How to Convert Inquiries into Clients
Follow up with them
This is probably the easiest action you can take to increase the chances of booking more photography clients. If you have an automated email that goes out after an inquiry, great. BUT it would also be beneficial to follow up personally via email, that way, your potential client feels heard and taken care of. As you know, I’m a huge fan of automation, but a personal touch never hurts.
Offer a “quick booking” bonus
After meeting with your client, or speaking to them on the phone, if they’re hesitant due to the price, or they plan on shopping around, offer them a bonus if they book with you by a certain deadline. The bonus could be a discounted rate, or an add-on, such as added session time or an extra outfit change. Make sure you’re clear that this offer only exists if they book with you within your predetermined deadline, and stick to it. "Act now before it's too late" marketing tends to work really well if there is a hard deadline that clients have to meet.
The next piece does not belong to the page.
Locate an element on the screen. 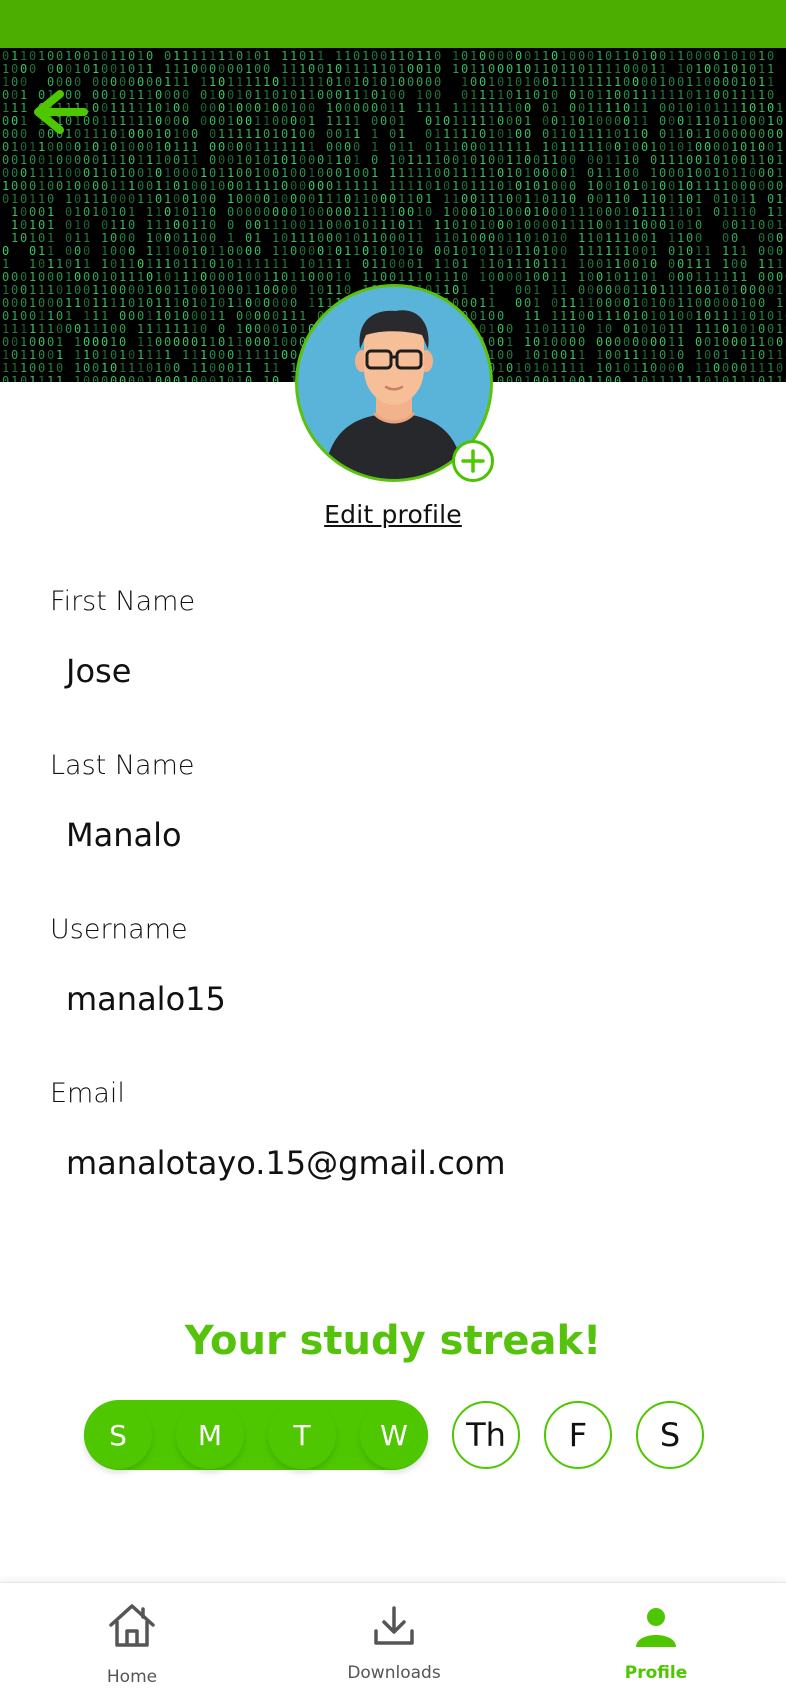 The height and width of the screenshot is (1702, 786). email-field: manalotayo.15@gmail.com is located at coordinates (406, 1163).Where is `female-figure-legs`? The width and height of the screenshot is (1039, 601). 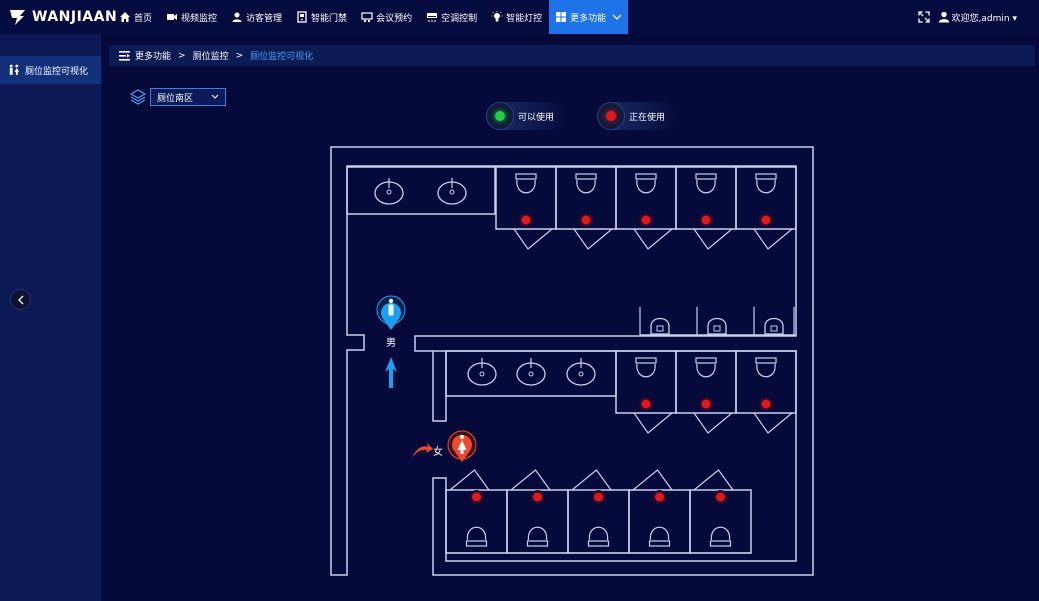
female-figure-legs is located at coordinates (462, 452).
Be personable and friendly
Obviously, it’s important to be friendly to your clients throughout their time with you. Being nice is customer service 101. But, when you’re in the beginning stages, pay extra attention to what they’re saying. What are they worried about? What are their frustrations, fears, wants, and needs? Address all of their concerns and let them know that you're paying attention and that you hear them.
Speak directly to them
Speaking directly to your client, whether it’s during a face-to-face meeting or through your marketing content, is always a good idea. It’s been proven time and time again that when clients are spoken to conversationally and directly, and when they feel that their problems have been heard and addressed, they are more willing to purchase your service. Consider your potential client’s most common problem, become an expert on that problem, and offer a helpful solution.
The last farewell
If you’ve tried everything and a person just isn’t getting back to you, that’s okay. Sometimes things just aren’t meant to be. In your very last email, whether it’s an automated email or a personal one, make it clear that this is goodbye. Basically, it should be friendly break-up email. You know how it goes, you gave it your best shot, but clearly it just isn’t going to work out. The email should state that you’ve provided all of the information you can at this point, and this will be the last email they receive from you. Always be kind, wish them well, and remind them that you’re here if they have any questions or decide to move forward.